Interview: „Gesetze dienen als Leitplanken
Inwieweit treiben Gesetze und Regularien Ihre F&E-Aktivitäten voran?
Alexandre Franceschini: Nachhaltigkeit, Regularien und ihre Entwicklung wirken wie ein Katalysator für grundlegende Veränderungen in der Bauindustrie. Bei Imerys sind alle Forschungsprojekte auf Nachhaltigkeit ausgerichtet: entweder um unsere Produkte nachhaltiger zu machen oder um unseren Kunden nachhaltigere Lösungen in der Produktentwicklung zu ermöglichen. Alle Forschungsprojekte müssen interne Kriterien für unseren Nachhaltigkeitswert erfüllen.
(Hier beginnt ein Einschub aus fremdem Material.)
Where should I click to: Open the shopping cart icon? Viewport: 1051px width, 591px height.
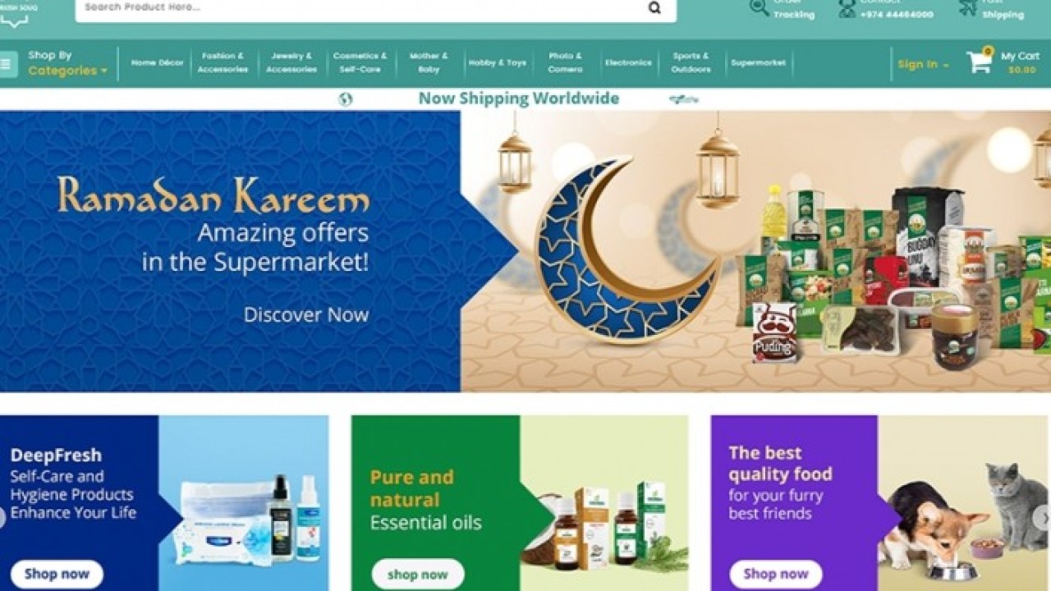[x=979, y=62]
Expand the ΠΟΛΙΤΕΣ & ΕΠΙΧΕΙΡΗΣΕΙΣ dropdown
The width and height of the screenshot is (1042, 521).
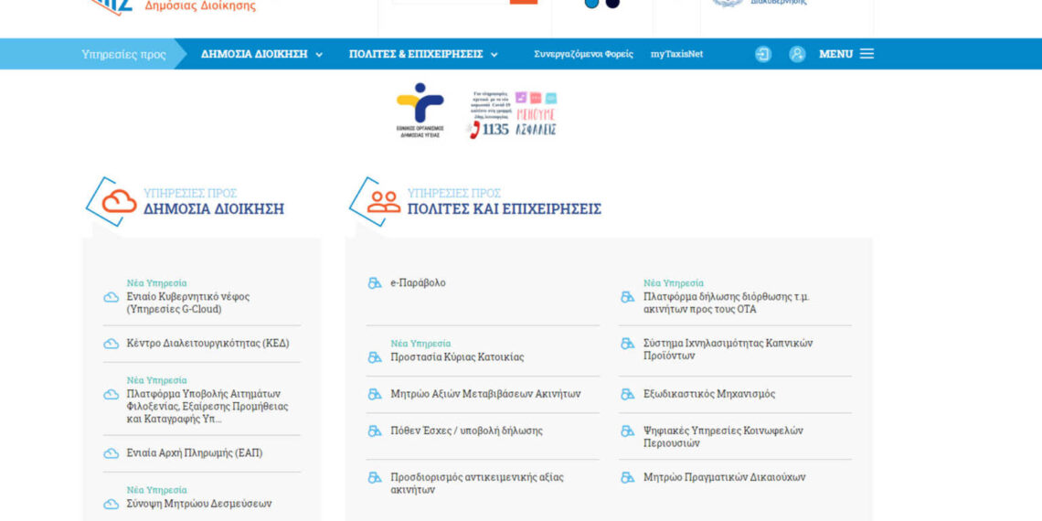(x=423, y=54)
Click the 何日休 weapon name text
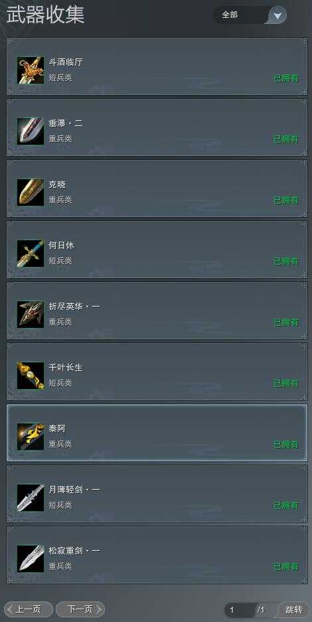 point(61,246)
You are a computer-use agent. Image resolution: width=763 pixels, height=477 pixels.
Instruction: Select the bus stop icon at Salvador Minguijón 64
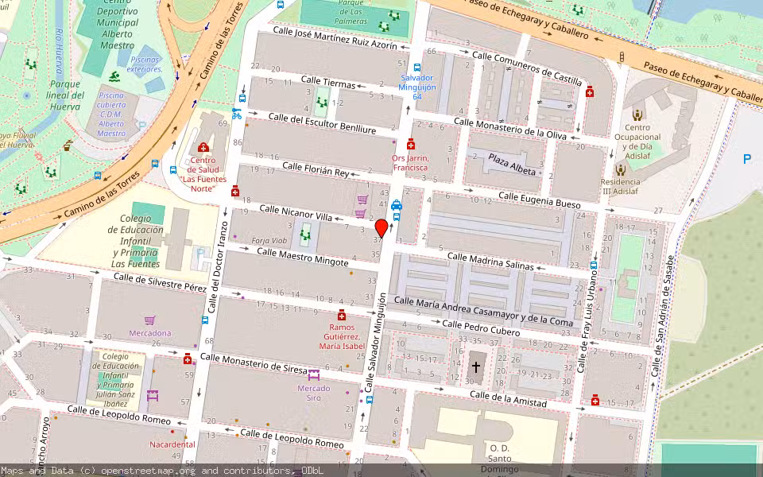click(417, 68)
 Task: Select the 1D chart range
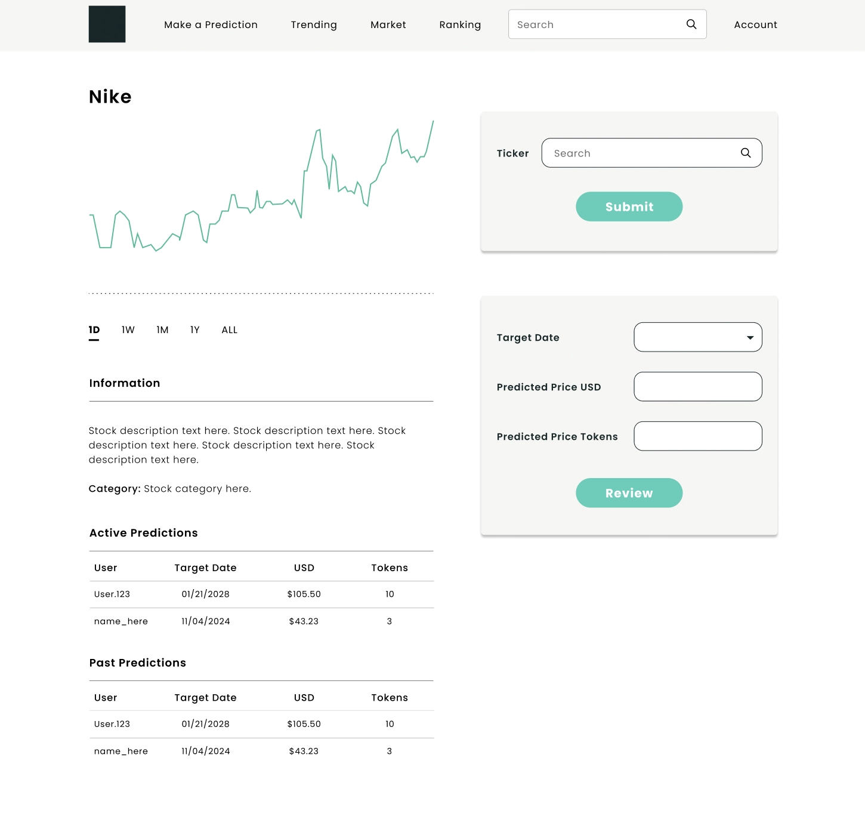(x=94, y=330)
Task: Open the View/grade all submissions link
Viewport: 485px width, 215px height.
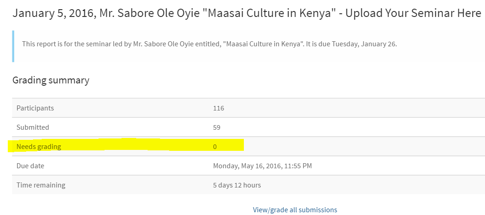Action: [x=295, y=210]
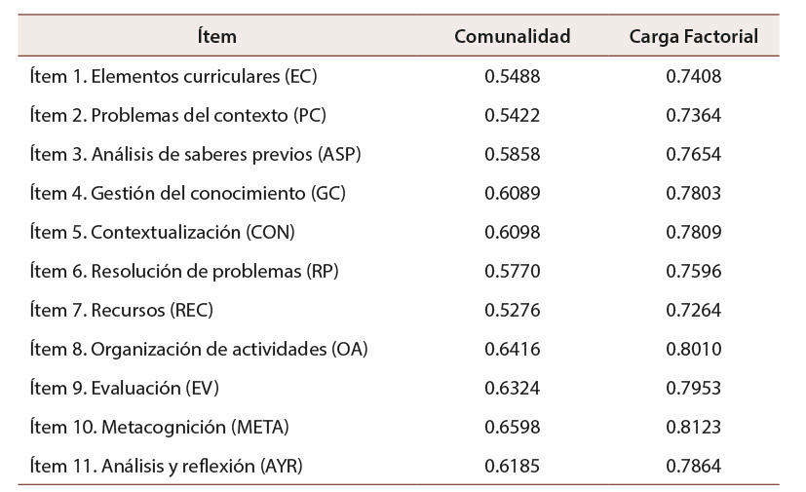Click the Carga Factorial column header
Screen dimensions: 806x492
[x=694, y=37]
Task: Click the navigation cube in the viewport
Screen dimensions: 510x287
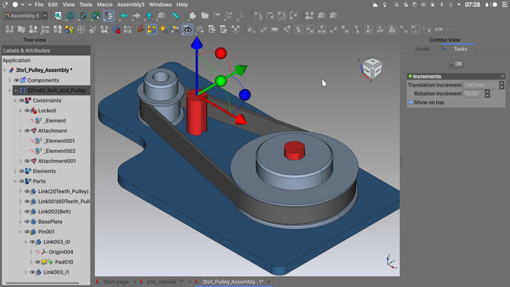Action: (372, 68)
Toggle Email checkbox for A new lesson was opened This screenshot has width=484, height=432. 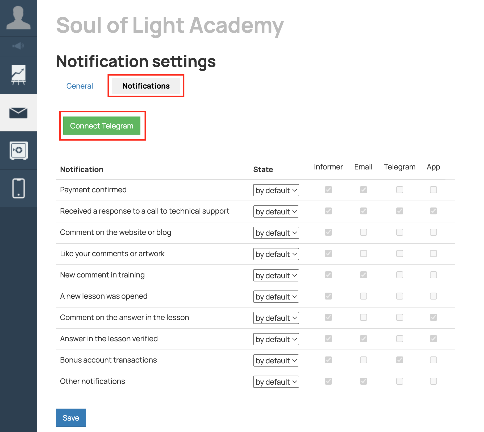pos(363,296)
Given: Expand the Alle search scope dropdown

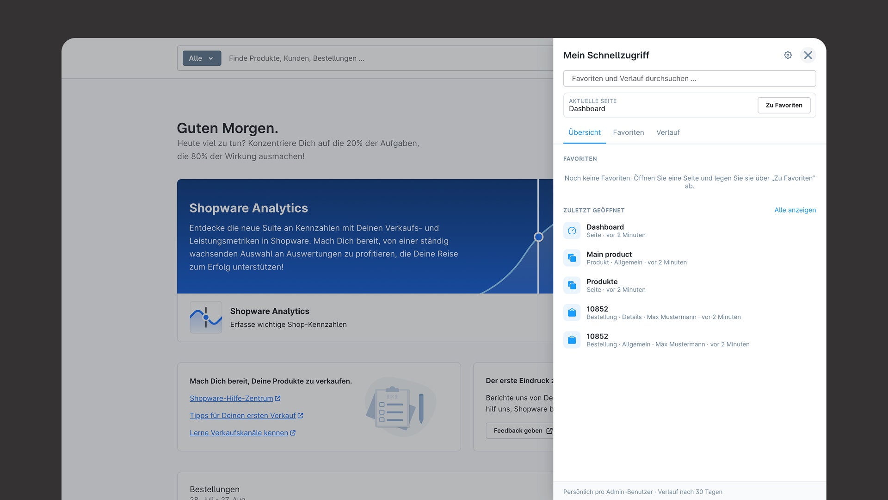Looking at the screenshot, I should point(202,58).
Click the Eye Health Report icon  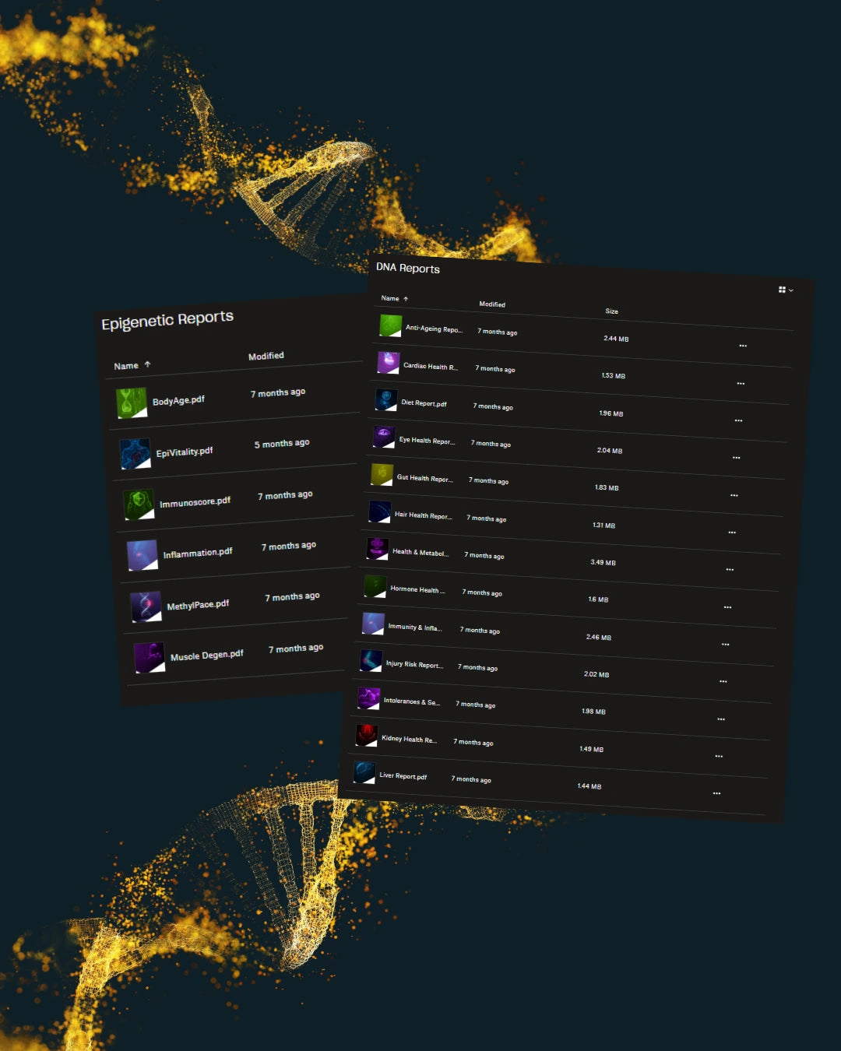pos(383,437)
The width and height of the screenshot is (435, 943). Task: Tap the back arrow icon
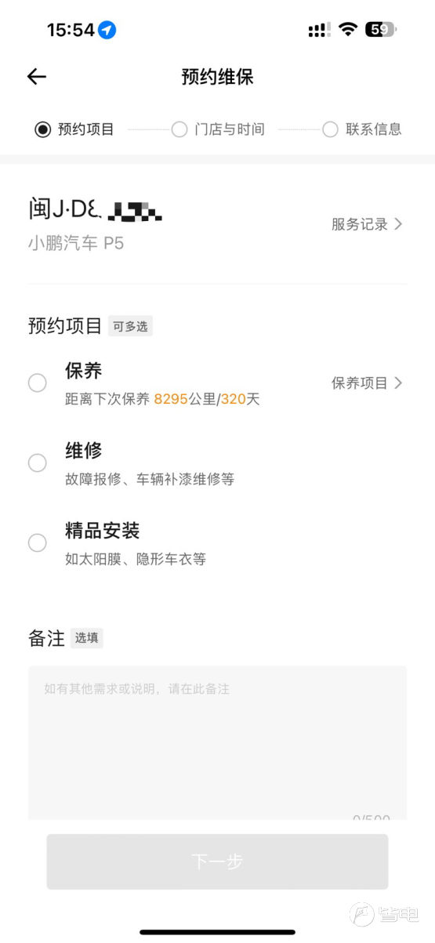coord(37,76)
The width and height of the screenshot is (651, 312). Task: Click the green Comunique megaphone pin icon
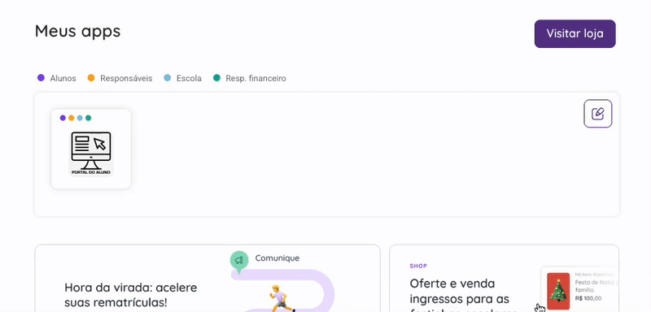238,261
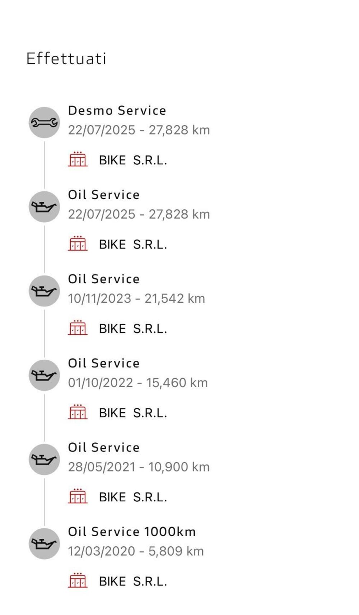Click the wrench icon for Desmo Service
The width and height of the screenshot is (359, 615).
click(x=44, y=123)
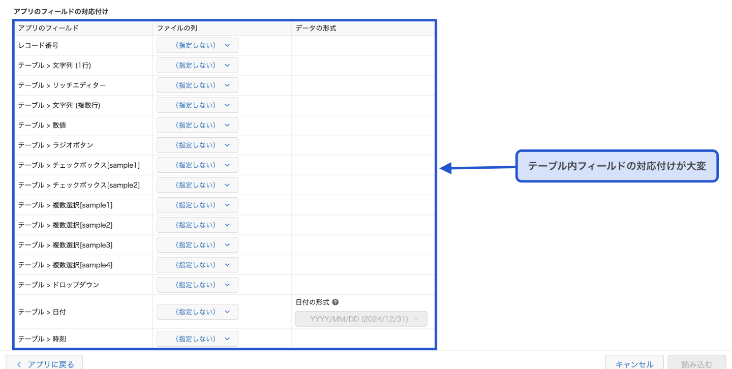Viewport: 732px width, 369px height.
Task: Select column for テーブル > 文字列 (複数行)
Action: (x=197, y=105)
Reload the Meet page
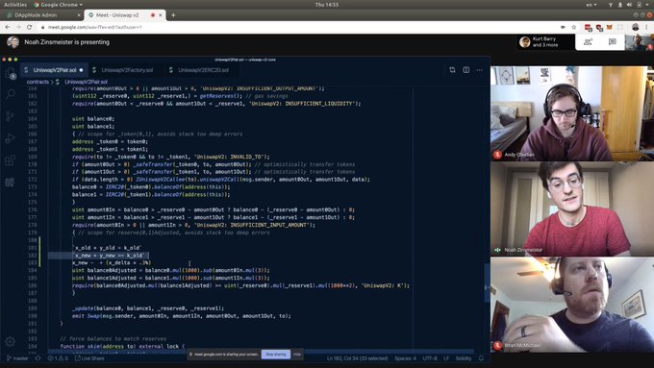The width and height of the screenshot is (654, 368). (x=29, y=27)
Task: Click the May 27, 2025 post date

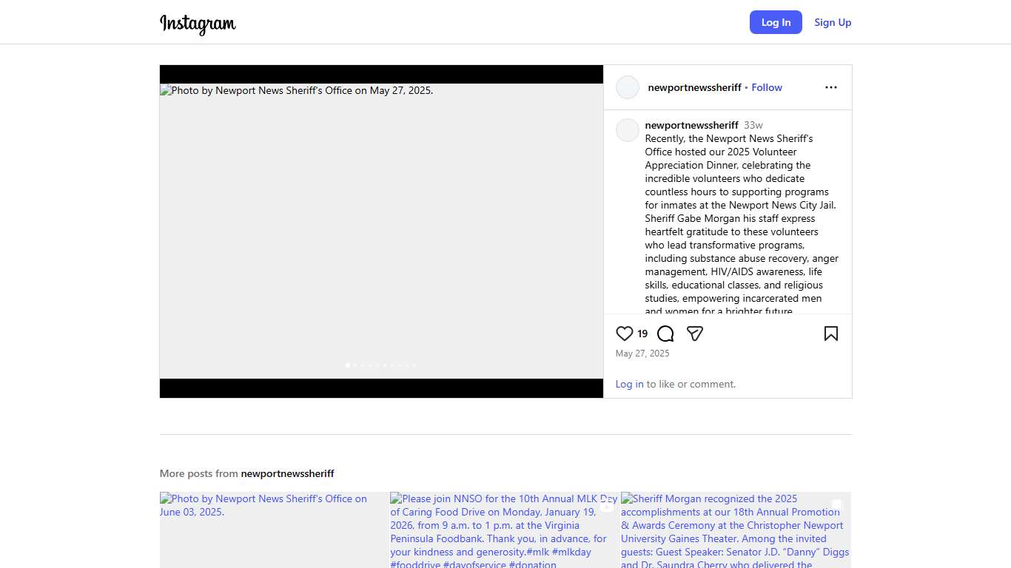Action: point(642,354)
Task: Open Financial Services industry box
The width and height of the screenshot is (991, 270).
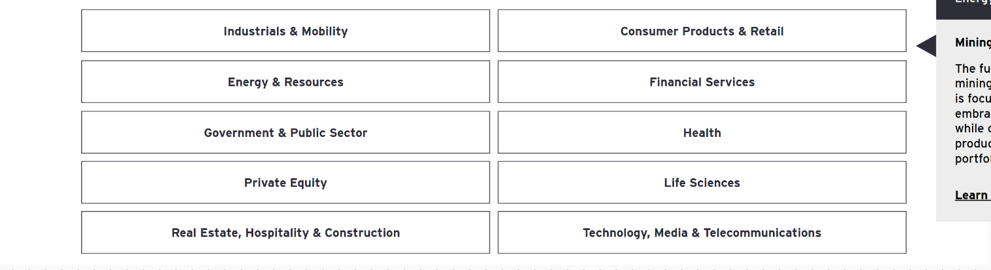Action: [702, 82]
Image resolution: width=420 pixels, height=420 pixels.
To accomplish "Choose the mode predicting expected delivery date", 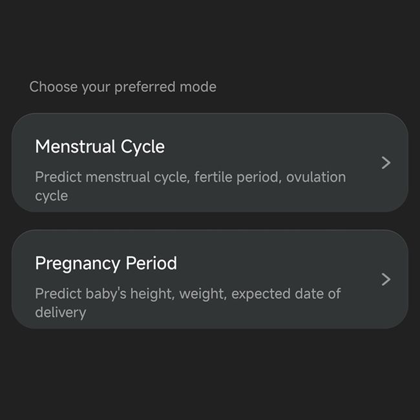I will click(210, 279).
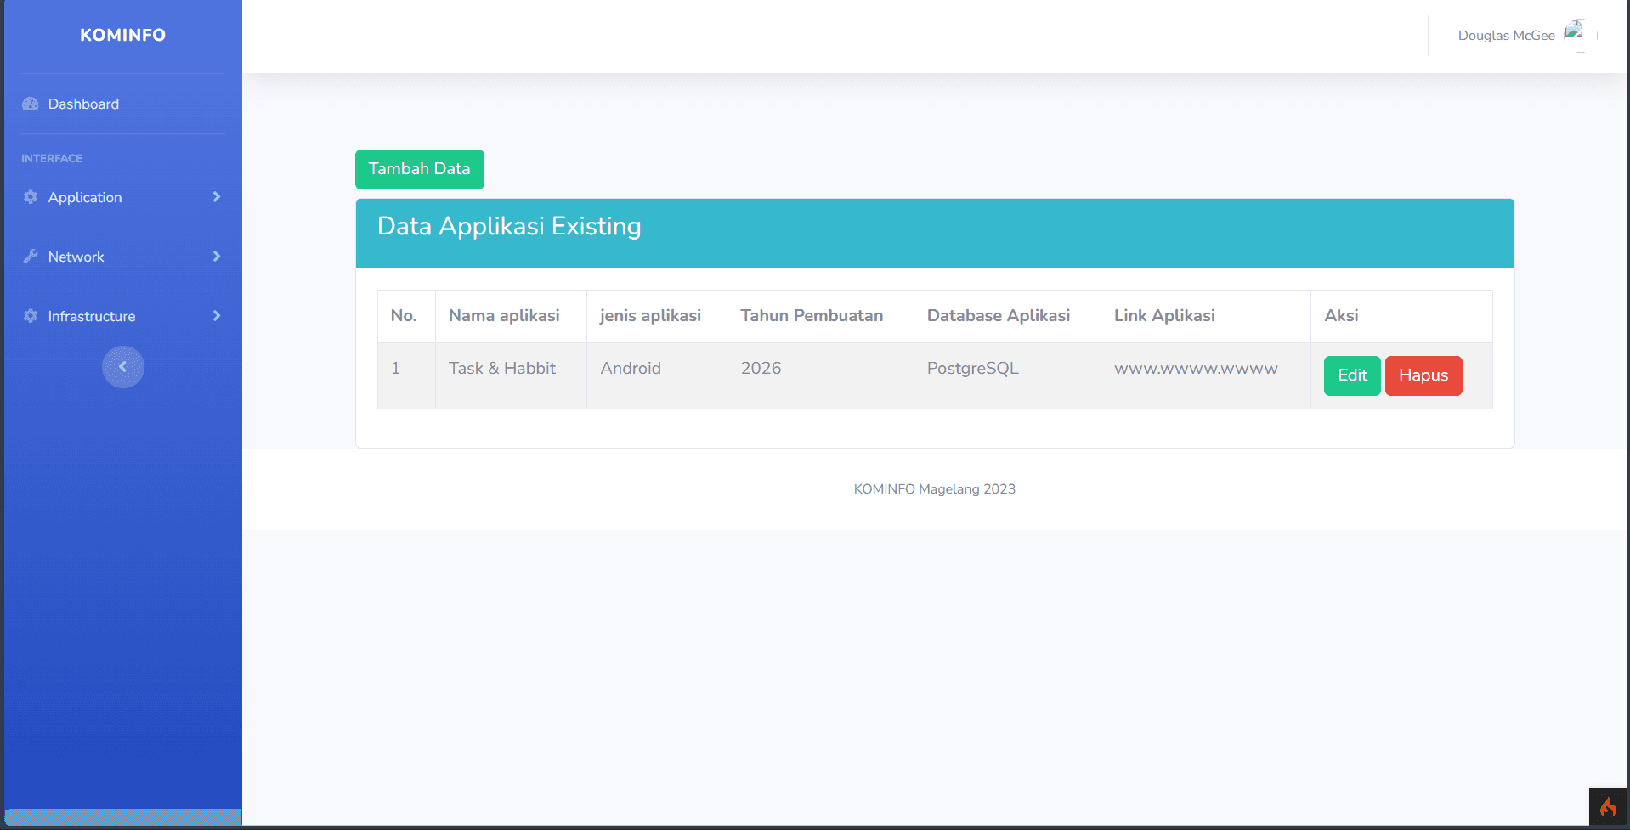Click the Network wrench icon

click(x=31, y=257)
Sie müssen mit unseren Bestrebungen als Gruppe übereinstimmen, die Treibhausgasemissionen, die sich direkt aus unserer Arbeit ergeben, bis 2030 um 36 % (bezogen auf den Umsatz) zu reduzieren. Gesetze dienen auch als Leitplanken für unsere Forschung und Entwicklung. Ein ganzes Team widmet sich der Produktverantwortung, um sicherzustellen, dass die Forschungsprojekte mit örtlichen Vorschriften übereinstimmen und aber sie beobachten auch Gesetzestrends.
Was ist neben Nachhaltigkeit der größte gesellschaftliche Trend, der sich derzeit auf die Bauchemie auswirkt?
Franceschini: Nachhaltigkeit wird an zweiter Stelle von Sicherheit gefolgt, die einen hohen Stellenwert hat – und das zu Recht. Trockenmörtel selbst ist so konzipiert, dass er die Baustelle im Vergleich zur herkömmlichen Mischung vor Ort sicherer macht, und Trockenmörtel sind beispielsweise in Bezug auf VOC und Brandgefahr sicherer als erdölbasierte Chemikalien. Mittlerweile arbeiten die Hersteller von Trockenmörtel bereits an noch ungefährlicheren Produkten mit weniger Staub und weniger GHS-Kennzeichnungen.
Bei Imerys ist die Sicherheit ein gruppenweiter Schwerpunkt. Sie kommt unserem Arbeitsprozess durch die Umsetzung von Programmen wie Take 5 und Serious 7 zugute. Sie wirkt sich auch positiv auf die Art und Weise aus, wie wir unsere Produkte und Lösungen entwerfen, da das Produktverantwortungsteam die Einhaltung von Sicherheitsvorschriften und -trends bereits zu Beginn eines Forschungsprojekts im Blick hat.
Wo sehen Sie die deutlichsten Grenzen der aktuellen Technologie?
Franceschini: Die Bauindustrie ist ein konservativer Bereich. Die Gewohnheiten und die Trägheit der Branche sind ein wichtiger Schutzmechanismus, aber sie zwingen uns auch Grenzen auf, da sie die Marktdurchdringung neu entwickelter und nachhaltigerer Technologien verlangsamen können. Darüber hinaus verfügt Portlandzement mit einem deutlich geringeren Kohlenstoff-Fußabdruck als CEM I nicht über die Gleichmäßigkeit, Reaktivität und Zuverlässigkeit, die für die spezifischen Anforderungen der Trockenmischindustrie erforderlich sind.
Um diese Einschränkungen zu überwinden, hat Imerys ein effizientes Bindemittel wie „Leap“ (ein ultra-reaktives Kalziumaluminat) und ein Metakaolin wie „Argical“ entwickelt, die es ermöglichen, dass nachhaltige Trockenmörtelformulierungen eine hohe Leistung erbringen. Darüber hinaus sind wir davon überzeugt, dass neue Methoden und Lösungen im Bau, wie die additive Fertigung, biobasierte Betonblöcke und isolierender Mineralschaum eine wichtige Rolle bei der Verbesserung der Nachhaltigkeit der Bauindustrie insgesamt spielen werden.